Die "Volksverschlüsselung" soll so einfach sein, dass sie auch Laien problemlos verwenden können.(Foto: Fraunhofer SIT)
Mittwoch, 29. Juni 2016

Volksverschlüsselung gestartet: Jetzt kann jeder sichere E-Mails verschicken

Das Fraunhofer-Institut für Sichere Informationstechnologie (SIT) und die Telekom starten die "Volksverschlüsselung". Dabei handelt es sich um eine Software, mit der private Nutzer gratis und unkompliziert spionagesichere E-Mails empfangen und verschicken können.

Die meisten E-Mails werden immer noch unverschlüsselt verschickt. Laut einer Umfrage des Branchenverbands Bitkom haben nur 15 Prozent der deutschen Nutzer im vergangenen Jahr eine entsprechende Software eingesetzt. Als Grund gaben 65 Prozent der Befragten an, sich damit nicht auszukennen. Fast ebenso oft scheitert eine sichere Kommunikation, weil der Empfänger keine Verschlüsselung einsetzt.

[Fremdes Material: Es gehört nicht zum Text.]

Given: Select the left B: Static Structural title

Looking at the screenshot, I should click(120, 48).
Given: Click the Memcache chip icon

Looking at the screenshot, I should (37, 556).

Das wollen das Fraunhofer-Institut für Sichere Informationstechnologie (SIT)  und die Deutsche Telekom jetzt ändern, ab sofort stellen sie die "Volksverschlüsselung" bereit.

Dabei handelt es sich um eine Software, die sowohl die notwendigen kryptografischen Schlüssel generiert, als auch die E-Mailprogramme der Benutzer entsprechend konfiguriert. Der zweite Punkt ist besonders wichtig, weil die "Volksverschlüsselung" so auch für unerfahrene Nutzer problemlos zu handhaben ist. Sie müssen normalerweise auch kein neues Programm installieren, da die meisten E-Mailprogramme von Haus aus verschlüsseln können, wenn entsprechende Schlüssel vorhanden sind.

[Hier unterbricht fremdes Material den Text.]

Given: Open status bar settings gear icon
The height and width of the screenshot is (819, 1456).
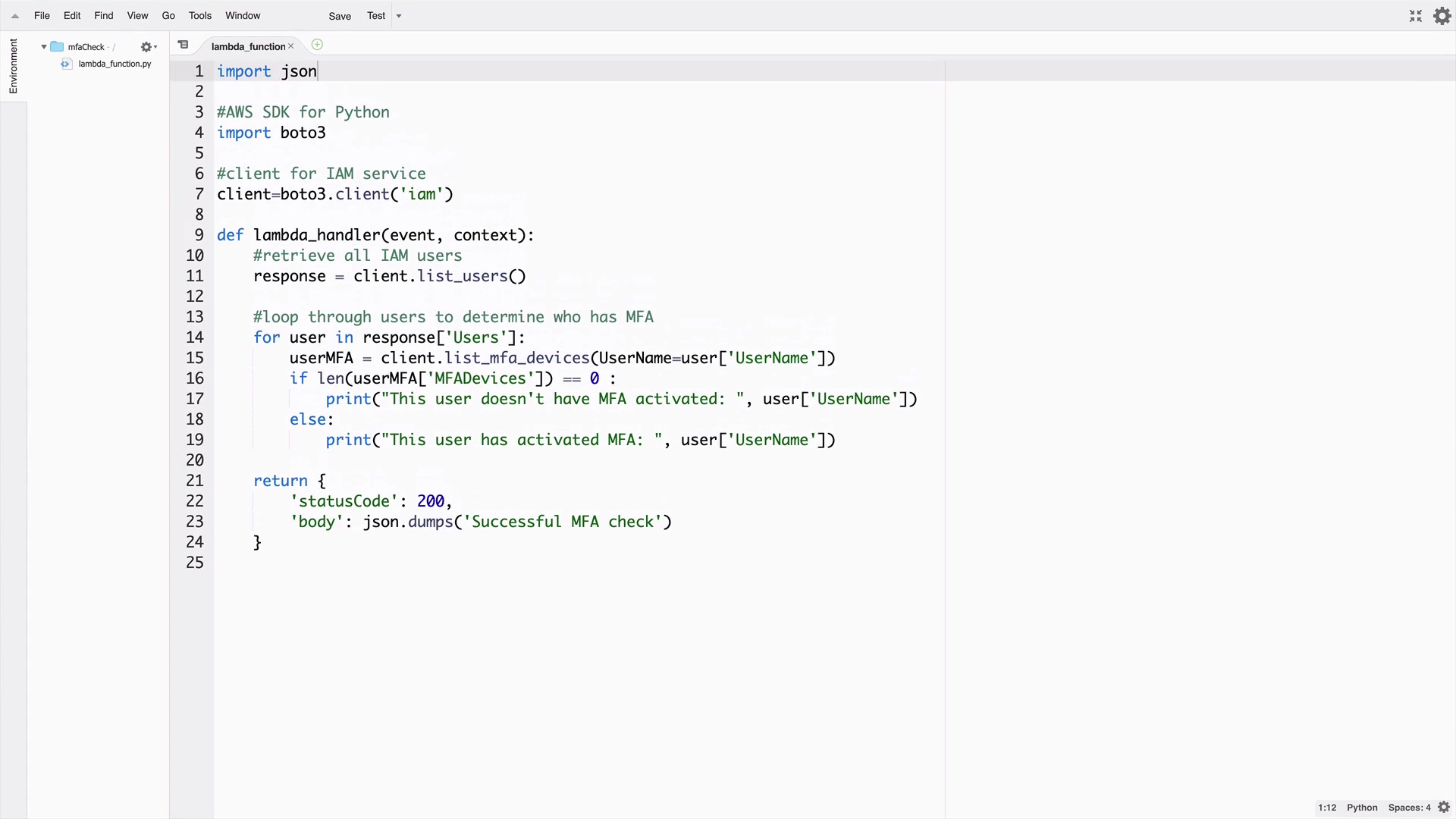Looking at the screenshot, I should (1444, 808).
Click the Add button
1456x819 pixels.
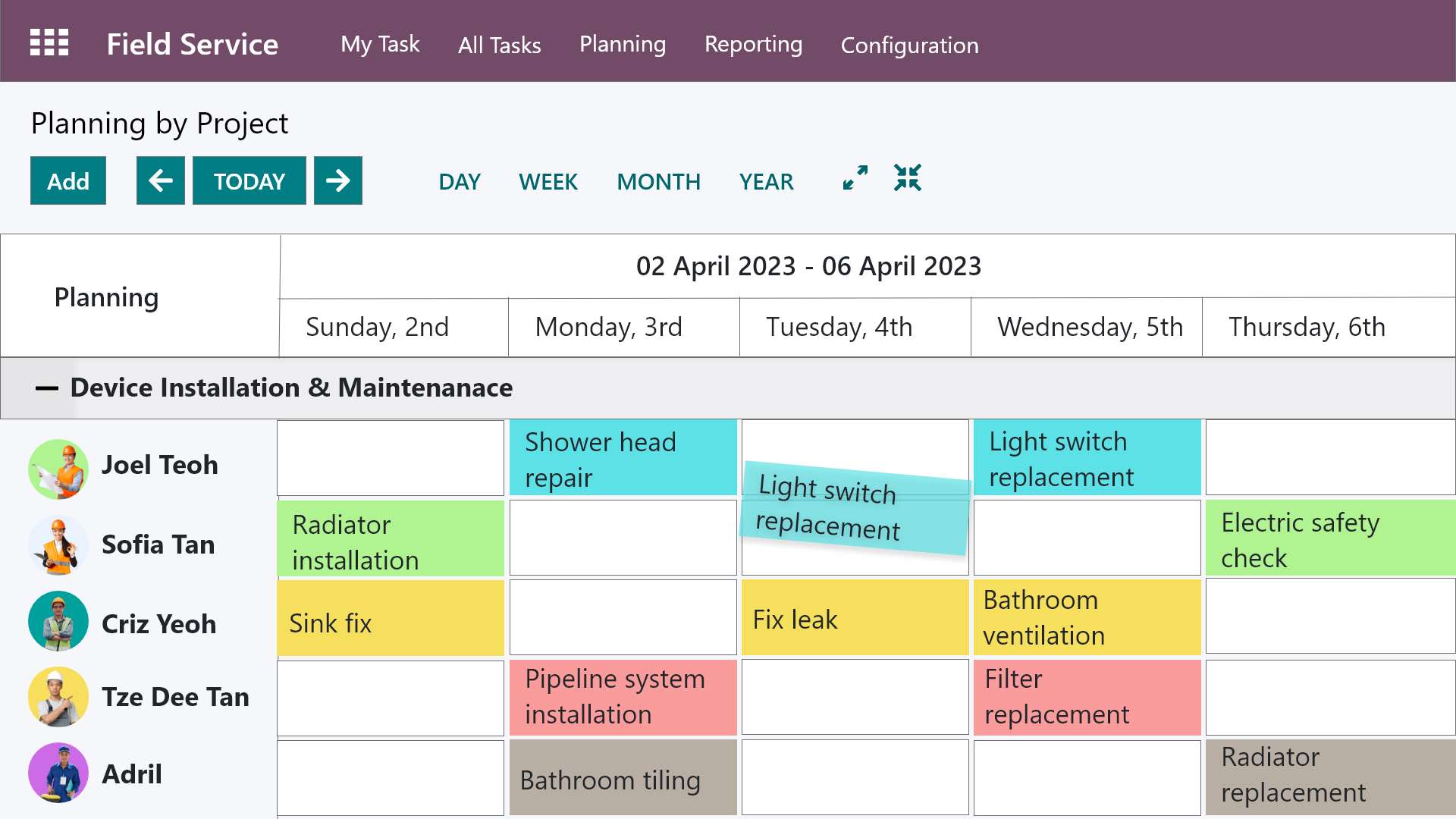coord(67,180)
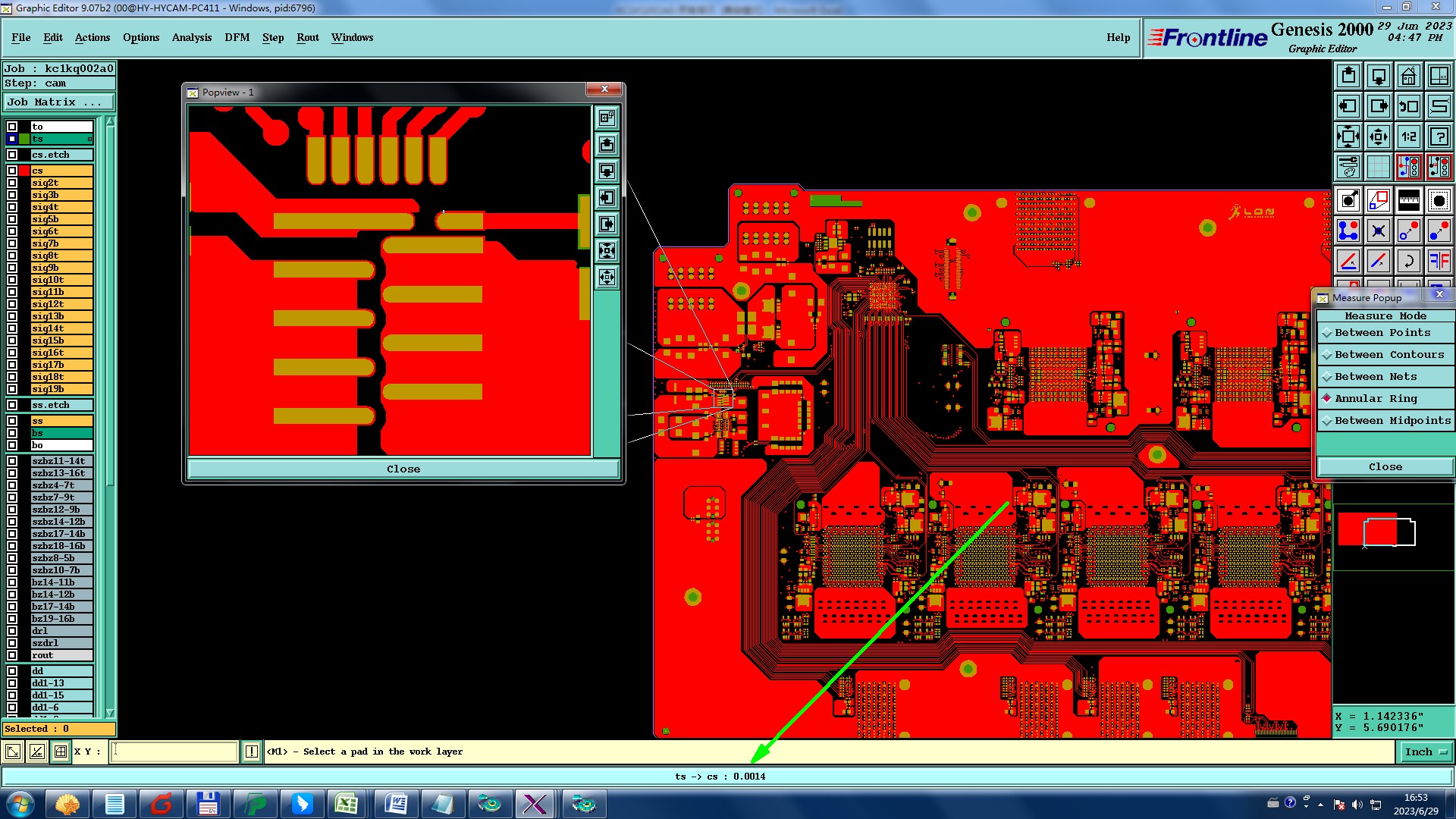Select the ruler measure tool
This screenshot has height=819, width=1456.
[x=1408, y=200]
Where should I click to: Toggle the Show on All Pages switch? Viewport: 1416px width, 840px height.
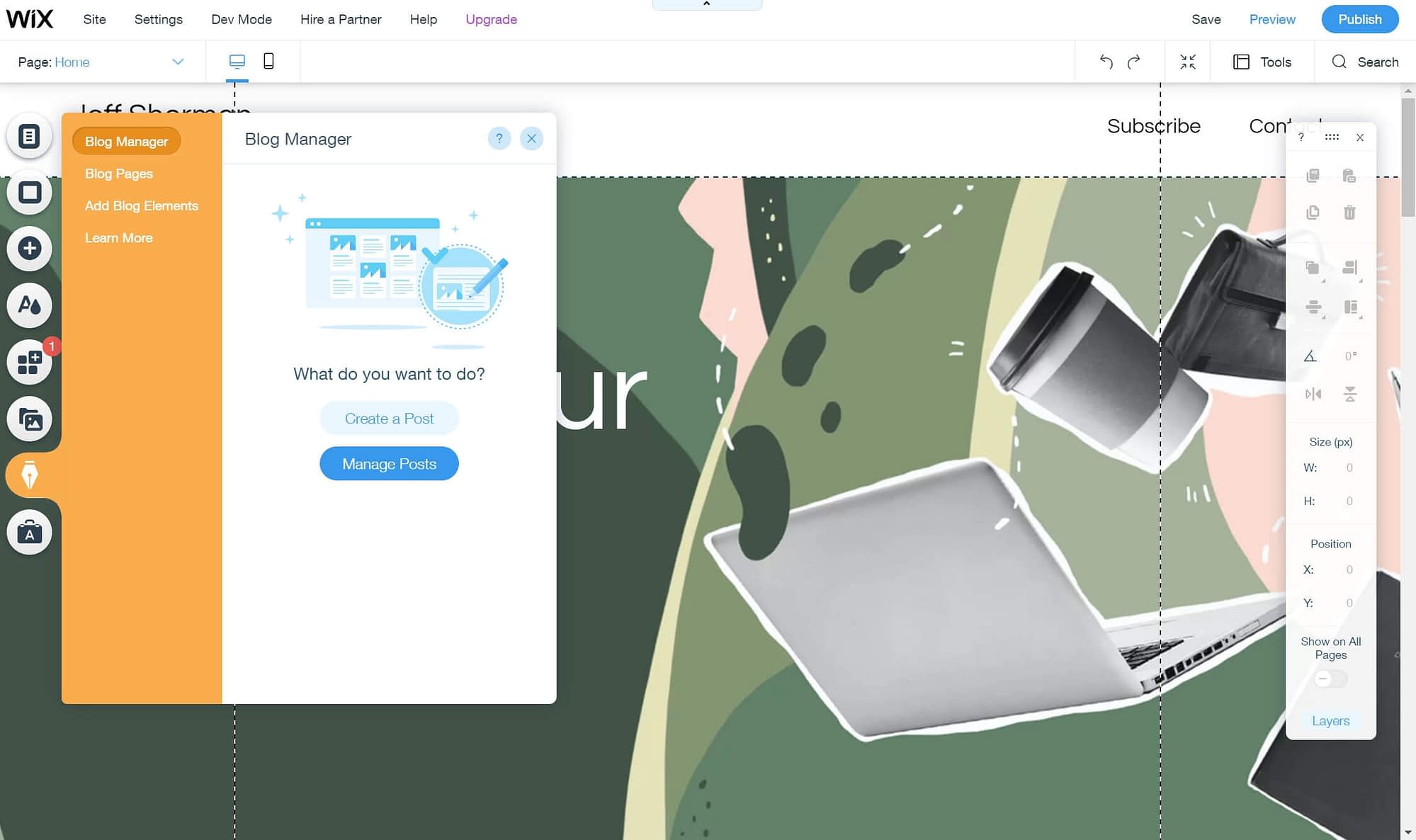1330,679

Anmeldung noch nicht für jeden

Aktuell funktioniert die Software aber nur unter Windows, beispielsweise mit der kostenlosen Open-Source-Software Thunderbird oder Microsofts Outlook. Versionen für Mac OS X (macOS), Linux, iOS und Android sollen folgen. Für Kenner: Die Software unterstützt zunächst den S/MIME-Standard, in einem nächsten Schritt wird sie zusätzlich OpenPGP unterstützen.

Die Volksverschlüsselung erzeugt die kryptografischen Schlüssel direkt auf dem Endgerät des Nutzers. Diese privaten Schlüssel verbleiben ausschließlich in der Hand des Nutzers und befinden sich zu keiner Zeit in den Händen des Betreibers der Infrastruktur (Deutsche Telekom). Zur Nutzung der Verschlüsselung genügen die Installation der Software und "eine einfache sichere Identifikation". Einfach ist die Identifikation allerdings vorerst nur für Telekom-Kunden mit ihren Login-Daten. Ansonsten kann man die Verschlüsselung aktuell nur mit Hilfe eines Online-tauglichen Personalausweises plus Lesegerät nutzen. Künftig soll die Anmeldung aber noch unkomplizierter werden, beispielsweise ist geplant, dass sich Interessierte in Telekom-Shops ausweisen und für die Volksverschlüsselung registrieren lassen können.